SUPPLIED MATERIAL:

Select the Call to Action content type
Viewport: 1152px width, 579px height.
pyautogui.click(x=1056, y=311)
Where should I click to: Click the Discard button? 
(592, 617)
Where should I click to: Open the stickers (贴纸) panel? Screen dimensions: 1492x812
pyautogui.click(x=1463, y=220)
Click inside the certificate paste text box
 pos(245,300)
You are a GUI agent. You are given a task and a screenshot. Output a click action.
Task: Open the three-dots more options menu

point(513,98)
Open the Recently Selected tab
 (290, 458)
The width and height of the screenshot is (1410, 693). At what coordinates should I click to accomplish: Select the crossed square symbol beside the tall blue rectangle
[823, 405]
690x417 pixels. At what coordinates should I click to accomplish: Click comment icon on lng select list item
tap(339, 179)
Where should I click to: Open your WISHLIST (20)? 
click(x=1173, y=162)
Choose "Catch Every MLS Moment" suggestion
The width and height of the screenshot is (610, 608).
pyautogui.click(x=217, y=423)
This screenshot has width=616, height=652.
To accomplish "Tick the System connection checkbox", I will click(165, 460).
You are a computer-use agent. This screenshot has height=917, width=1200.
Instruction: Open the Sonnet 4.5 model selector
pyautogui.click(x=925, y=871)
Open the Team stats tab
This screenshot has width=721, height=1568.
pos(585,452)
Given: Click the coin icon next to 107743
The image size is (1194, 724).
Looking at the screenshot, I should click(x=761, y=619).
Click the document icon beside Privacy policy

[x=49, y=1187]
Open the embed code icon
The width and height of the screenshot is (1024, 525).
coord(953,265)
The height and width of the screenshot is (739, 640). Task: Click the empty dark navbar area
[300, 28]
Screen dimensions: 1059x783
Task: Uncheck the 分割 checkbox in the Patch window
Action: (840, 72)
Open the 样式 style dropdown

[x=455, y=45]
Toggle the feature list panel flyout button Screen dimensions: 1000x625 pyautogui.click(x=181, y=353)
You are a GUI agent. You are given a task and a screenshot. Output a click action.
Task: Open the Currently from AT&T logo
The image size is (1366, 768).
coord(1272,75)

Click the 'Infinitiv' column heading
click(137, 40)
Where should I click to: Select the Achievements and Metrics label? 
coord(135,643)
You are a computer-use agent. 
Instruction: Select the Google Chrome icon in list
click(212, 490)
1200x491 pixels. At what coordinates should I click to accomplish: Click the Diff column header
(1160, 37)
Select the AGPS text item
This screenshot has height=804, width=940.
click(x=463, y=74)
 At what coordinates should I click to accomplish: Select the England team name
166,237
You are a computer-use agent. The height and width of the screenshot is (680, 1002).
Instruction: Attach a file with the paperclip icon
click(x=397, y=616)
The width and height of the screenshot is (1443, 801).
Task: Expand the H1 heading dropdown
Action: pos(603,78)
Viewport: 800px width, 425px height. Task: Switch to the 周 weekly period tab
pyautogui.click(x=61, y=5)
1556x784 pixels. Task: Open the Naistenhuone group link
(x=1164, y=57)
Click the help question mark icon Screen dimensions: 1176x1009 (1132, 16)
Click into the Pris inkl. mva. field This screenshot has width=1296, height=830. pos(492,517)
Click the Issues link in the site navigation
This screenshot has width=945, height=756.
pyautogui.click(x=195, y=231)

PROBLEM:
State only the number of lines in these entries that contain "computer".

WRITTEN ANSWER:
3